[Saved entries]
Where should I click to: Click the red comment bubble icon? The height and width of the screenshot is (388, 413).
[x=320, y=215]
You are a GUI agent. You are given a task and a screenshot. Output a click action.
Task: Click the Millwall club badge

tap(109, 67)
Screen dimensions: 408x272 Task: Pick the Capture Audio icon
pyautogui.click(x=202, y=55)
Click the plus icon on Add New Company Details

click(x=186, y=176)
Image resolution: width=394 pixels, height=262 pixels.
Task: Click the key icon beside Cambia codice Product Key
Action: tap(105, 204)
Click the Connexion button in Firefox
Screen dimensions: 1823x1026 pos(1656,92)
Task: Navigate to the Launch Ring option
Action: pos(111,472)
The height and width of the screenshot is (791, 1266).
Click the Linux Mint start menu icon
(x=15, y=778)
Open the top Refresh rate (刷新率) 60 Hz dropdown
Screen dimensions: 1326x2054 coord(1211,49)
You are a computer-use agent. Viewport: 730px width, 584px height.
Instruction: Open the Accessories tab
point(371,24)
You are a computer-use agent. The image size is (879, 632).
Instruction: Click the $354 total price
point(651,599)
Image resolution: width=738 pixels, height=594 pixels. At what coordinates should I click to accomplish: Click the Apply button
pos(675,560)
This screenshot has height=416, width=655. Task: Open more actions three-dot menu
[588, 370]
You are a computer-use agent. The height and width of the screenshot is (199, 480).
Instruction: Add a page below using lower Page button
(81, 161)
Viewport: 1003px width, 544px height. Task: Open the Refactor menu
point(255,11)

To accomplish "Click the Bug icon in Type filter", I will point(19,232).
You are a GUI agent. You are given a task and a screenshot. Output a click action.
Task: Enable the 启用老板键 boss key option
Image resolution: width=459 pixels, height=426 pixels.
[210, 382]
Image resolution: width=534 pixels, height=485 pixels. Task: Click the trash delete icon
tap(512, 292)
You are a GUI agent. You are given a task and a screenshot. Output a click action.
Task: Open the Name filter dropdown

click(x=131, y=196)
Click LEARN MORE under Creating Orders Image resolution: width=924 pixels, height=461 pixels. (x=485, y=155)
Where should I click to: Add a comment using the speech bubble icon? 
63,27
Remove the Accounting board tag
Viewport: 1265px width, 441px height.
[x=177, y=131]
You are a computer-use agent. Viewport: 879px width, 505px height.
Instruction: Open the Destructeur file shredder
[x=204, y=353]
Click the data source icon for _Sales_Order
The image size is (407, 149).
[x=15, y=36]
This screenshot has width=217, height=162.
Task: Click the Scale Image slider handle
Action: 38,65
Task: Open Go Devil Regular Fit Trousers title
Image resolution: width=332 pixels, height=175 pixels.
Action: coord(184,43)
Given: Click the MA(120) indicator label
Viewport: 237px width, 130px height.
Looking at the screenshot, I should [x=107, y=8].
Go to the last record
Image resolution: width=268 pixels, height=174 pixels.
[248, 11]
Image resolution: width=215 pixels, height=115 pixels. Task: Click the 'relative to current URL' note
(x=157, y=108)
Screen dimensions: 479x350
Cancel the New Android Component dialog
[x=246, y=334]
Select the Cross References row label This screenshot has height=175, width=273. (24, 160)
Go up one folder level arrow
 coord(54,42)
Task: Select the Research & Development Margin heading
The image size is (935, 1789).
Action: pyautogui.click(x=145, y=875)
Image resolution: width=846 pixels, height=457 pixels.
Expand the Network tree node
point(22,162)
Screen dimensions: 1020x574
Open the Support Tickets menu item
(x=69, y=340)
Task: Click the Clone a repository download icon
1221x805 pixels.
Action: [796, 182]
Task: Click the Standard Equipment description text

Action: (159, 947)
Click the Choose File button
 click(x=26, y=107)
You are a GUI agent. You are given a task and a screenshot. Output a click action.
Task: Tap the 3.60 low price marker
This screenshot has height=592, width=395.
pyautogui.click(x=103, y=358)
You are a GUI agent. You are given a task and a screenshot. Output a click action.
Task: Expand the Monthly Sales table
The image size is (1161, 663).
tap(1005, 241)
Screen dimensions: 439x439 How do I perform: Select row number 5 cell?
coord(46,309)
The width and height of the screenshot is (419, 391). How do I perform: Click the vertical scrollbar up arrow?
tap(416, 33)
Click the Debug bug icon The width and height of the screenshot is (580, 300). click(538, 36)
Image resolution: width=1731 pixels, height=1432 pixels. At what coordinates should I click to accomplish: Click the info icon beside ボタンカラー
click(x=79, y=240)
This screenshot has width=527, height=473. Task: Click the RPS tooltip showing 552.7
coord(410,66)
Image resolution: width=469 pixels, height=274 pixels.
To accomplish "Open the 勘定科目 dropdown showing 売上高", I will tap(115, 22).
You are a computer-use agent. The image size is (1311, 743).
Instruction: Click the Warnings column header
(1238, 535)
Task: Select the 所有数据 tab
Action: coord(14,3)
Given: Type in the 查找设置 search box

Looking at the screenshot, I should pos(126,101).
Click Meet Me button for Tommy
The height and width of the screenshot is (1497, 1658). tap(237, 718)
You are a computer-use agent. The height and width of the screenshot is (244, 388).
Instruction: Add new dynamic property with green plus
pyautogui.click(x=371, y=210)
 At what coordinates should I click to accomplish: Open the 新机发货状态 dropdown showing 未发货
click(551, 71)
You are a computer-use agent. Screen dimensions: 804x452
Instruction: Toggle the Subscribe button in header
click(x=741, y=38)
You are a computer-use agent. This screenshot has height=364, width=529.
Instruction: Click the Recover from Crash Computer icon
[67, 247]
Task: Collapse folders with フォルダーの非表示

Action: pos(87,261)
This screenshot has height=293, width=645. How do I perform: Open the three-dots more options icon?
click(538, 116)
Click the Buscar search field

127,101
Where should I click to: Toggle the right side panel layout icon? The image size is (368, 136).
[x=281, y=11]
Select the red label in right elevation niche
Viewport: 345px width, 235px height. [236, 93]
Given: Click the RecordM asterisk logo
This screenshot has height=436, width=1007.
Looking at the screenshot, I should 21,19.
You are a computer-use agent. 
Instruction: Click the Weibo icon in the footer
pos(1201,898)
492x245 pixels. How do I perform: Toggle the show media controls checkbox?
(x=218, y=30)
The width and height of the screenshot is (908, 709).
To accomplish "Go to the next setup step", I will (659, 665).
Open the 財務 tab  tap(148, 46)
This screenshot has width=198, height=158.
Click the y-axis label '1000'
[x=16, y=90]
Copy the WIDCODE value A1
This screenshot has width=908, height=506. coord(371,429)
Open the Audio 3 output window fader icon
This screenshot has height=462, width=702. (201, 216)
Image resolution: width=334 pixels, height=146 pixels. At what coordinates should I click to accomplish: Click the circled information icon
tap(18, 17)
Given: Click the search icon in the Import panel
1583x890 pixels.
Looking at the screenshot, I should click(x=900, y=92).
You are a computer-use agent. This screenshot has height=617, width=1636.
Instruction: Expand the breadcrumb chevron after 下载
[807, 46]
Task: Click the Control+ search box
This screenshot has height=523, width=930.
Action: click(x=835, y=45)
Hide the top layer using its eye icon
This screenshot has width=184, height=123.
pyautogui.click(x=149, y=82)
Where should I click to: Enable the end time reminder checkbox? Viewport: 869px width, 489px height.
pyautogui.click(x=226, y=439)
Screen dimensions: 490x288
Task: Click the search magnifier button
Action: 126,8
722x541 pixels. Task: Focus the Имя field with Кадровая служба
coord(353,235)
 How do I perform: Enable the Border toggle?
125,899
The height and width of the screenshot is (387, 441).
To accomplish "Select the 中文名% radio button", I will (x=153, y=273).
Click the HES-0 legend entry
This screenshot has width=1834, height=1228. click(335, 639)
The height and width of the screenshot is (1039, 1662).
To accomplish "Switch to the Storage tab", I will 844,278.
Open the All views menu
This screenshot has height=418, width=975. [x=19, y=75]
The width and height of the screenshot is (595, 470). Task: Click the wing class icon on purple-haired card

Problem details:
Rewrite the lines above, swapping "Millwall" for "Arsenal" and keeping everything else the same.

Solution for this exercise:
Where should I click to: Click the red comment bubble icon? The height and width of the screenshot is (388, 413).
[x=320, y=215]
You are a GUI agent. You are given a task and a screenshot. Output a click action.
Task: Click the Arsenal club badge

tap(109, 67)
Screen dimensions: 408x272 Task: Pick the Capture Audio icon
pyautogui.click(x=202, y=55)
Click the plus icon on Add New Company Details

click(x=186, y=176)
Image resolution: width=394 pixels, height=262 pixels.
Task: Click the key icon beside Cambia codice Product Key
Action: tap(105, 204)
Click the Connexion button in Firefox
Screen dimensions: 1823x1026 pos(1656,92)
Task: Navigate to the Launch Ring option
Action: pos(111,472)
The height and width of the screenshot is (791, 1266).
Click the Linux Mint start menu icon
(x=15, y=778)
Open the top Refresh rate (刷新率) 60 Hz dropdown
Screen dimensions: 1326x2054 coord(1211,49)
You are a computer-use agent. Viewport: 730px width, 584px height.
Instruction: Open the Accessories tab
point(371,24)
You are a computer-use agent. The image size is (879, 632).
Instruction: Click the $354 total price
point(651,599)
Image resolution: width=738 pixels, height=594 pixels. At what coordinates should I click to accomplish: Click the Apply button
pos(675,560)
This screenshot has height=416, width=655. Task: Open more actions three-dot menu
[588, 370]
You are a computer-use agent. The height and width of the screenshot is (199, 480).
Instruction: Add a page below using lower Page button
(81, 161)
Viewport: 1003px width, 544px height. Task: Open the Refactor menu
point(255,11)

To accomplish "Click the Bug icon in Type filter", I will point(19,232).
You are a GUI agent. You are given a task and a screenshot. Output a click action.
Task: Enable the 启用老板键 boss key option
Image resolution: width=459 pixels, height=426 pixels.
[210, 382]
Image resolution: width=534 pixels, height=485 pixels. Task: Click the trash delete icon
tap(512, 292)
You are a GUI agent. You are given a task and a screenshot. Output a click action.
Task: Open the Name filter dropdown

click(x=131, y=196)
Click LEARN MORE under Creating Orders Image resolution: width=924 pixels, height=461 pixels. (x=485, y=155)
Where should I click to: Add a comment using the speech bubble icon? 
63,27
Remove the Accounting board tag
Viewport: 1265px width, 441px height.
[x=177, y=131]
You are a computer-use agent. Viewport: 879px width, 505px height.
Instruction: Open the Destructeur file shredder
[x=204, y=353]
Click the data source icon for _Sales_Order
The image size is (407, 149).
[x=15, y=36]
This screenshot has width=217, height=162.
Task: Click the Scale Image slider handle
Action: 38,65
Task: Open Go Devil Regular Fit Trousers title
Image resolution: width=332 pixels, height=175 pixels.
Action: coord(184,43)
Given: Click the MA(120) indicator label
Viewport: 237px width, 130px height.
Looking at the screenshot, I should [x=107, y=8].
Go to the last record
Image resolution: width=268 pixels, height=174 pixels.
[248, 11]
Image resolution: width=215 pixels, height=115 pixels. Task: Click the 'relative to current URL' note
(x=157, y=108)
Screen dimensions: 479x350
Cancel the New Android Component dialog
[x=246, y=334]
Select the Cross References row label This screenshot has height=175, width=273. (24, 160)
Go up one folder level arrow
 coord(54,42)
Task: Select the Research & Development Margin heading
The image size is (935, 1789).
Action: pyautogui.click(x=145, y=875)
Image resolution: width=846 pixels, height=457 pixels.
Expand the Network tree node
point(22,162)
Screen dimensions: 1020x574
Open the Support Tickets menu item
(x=69, y=340)
Task: Click the Clone a repository download icon
1221x805 pixels.
Action: [796, 182]
Task: Click the Standard Equipment description text

Action: (159, 947)
Click the Choose File button
 click(x=26, y=107)
You are a GUI agent. You are given a task and a screenshot. Output a click action.
Task: Tap the 3.60 low price marker
This screenshot has height=592, width=395.
pyautogui.click(x=103, y=358)
You are a GUI agent. You are given a task and a screenshot. Output a click action.
Task: Expand the Monthly Sales table
The image size is (1161, 663).
tap(1005, 241)
Screen dimensions: 439x439 How do I perform: Select row number 5 cell?
coord(46,309)
The width and height of the screenshot is (419, 391). How do I perform: Click the vertical scrollbar up arrow?
tap(416, 33)
Click the Debug bug icon The width and height of the screenshot is (580, 300). click(538, 36)
Image resolution: width=1731 pixels, height=1432 pixels. At what coordinates should I click to accomplish: Click the info icon beside ボタンカラー
click(x=79, y=240)
This screenshot has width=527, height=473. Task: Click the RPS tooltip showing 552.7
coord(410,66)
Image resolution: width=469 pixels, height=274 pixels.
To accomplish "Open the 勘定科目 dropdown showing 売上高", I will tap(115, 22).
You are a computer-use agent. The image size is (1311, 743).
Instruction: Click the Warnings column header
(1238, 535)
Task: Select the 所有数据 tab
Action: coord(14,3)
Given: Type in the 查找设置 search box

Looking at the screenshot, I should pos(126,101).
Click Meet Me button for Tommy
The height and width of the screenshot is (1497, 1658). tap(237, 718)
You are a computer-use agent. The height and width of the screenshot is (244, 388).
Instruction: Add new dynamic property with green plus
pyautogui.click(x=371, y=210)
 At what coordinates should I click to accomplish: Open the 新机发货状态 dropdown showing 未发货
click(551, 71)
You are a computer-use agent. Screen dimensions: 804x452
Instruction: Toggle the Subscribe button in header
click(x=741, y=38)
You are a computer-use agent. This screenshot has height=364, width=529.
Instruction: Click the Recover from Crash Computer icon
[67, 247]
Task: Collapse folders with フォルダーの非表示

Action: pos(87,261)
This screenshot has height=293, width=645. How do I perform: Open the three-dots more options icon?
click(538, 116)
Click the Buscar search field

127,101
Where should I click to: Toggle the right side panel layout icon? The image size is (368, 136).
[x=281, y=11]
Select the red label in right elevation niche
Viewport: 345px width, 235px height. [236, 93]
Given: Click the RecordM asterisk logo
This screenshot has height=436, width=1007.
Looking at the screenshot, I should 21,19.
You are a computer-use agent. 
Instruction: Click the Weibo icon in the footer
pos(1201,898)
492x245 pixels. How do I perform: Toggle the show media controls checkbox?
(x=218, y=30)
The width and height of the screenshot is (908, 709).
To accomplish "Go to the next setup step", I will (659, 665).
Open the 財務 tab  tap(148, 46)
This screenshot has width=198, height=158.
Click the y-axis label '1000'
[x=16, y=90]
Copy the WIDCODE value A1
This screenshot has width=908, height=506. coord(371,429)
Open the Audio 3 output window fader icon
This screenshot has height=462, width=702. (201, 216)
Image resolution: width=334 pixels, height=146 pixels. At what coordinates should I click to accomplish: Click the circled information icon
tap(18, 17)
Given: Click the search icon in the Import panel
1583x890 pixels.
Looking at the screenshot, I should click(x=900, y=92).
You are a computer-use agent. This screenshot has height=617, width=1636.
Instruction: Expand the breadcrumb chevron after 下载
[807, 46]
Task: Click the Control+ search box
This screenshot has height=523, width=930.
Action: click(x=835, y=45)
Hide the top layer using its eye icon
This screenshot has width=184, height=123.
pyautogui.click(x=149, y=82)
Where should I click to: Enable the end time reminder checkbox? Viewport: 869px width, 489px height.
pyautogui.click(x=226, y=439)
Screen dimensions: 490x288
Task: Click the search magnifier button
Action: 126,8
722x541 pixels. Task: Focus the Имя field with Кадровая служба
coord(353,235)
 How do I perform: Enable the Border toggle?
125,899
The height and width of the screenshot is (387, 441).
To accomplish "Select the 中文名% radio button", I will (x=153, y=273).
Click the HES-0 legend entry
This screenshot has width=1834, height=1228. click(335, 639)
The height and width of the screenshot is (1039, 1662).
To accomplish "Switch to the Storage tab", I will 844,278.
Open the All views menu
This screenshot has height=418, width=975. [x=19, y=75]
The width and height of the screenshot is (595, 470). Task: Click the wing class icon on purple-haired card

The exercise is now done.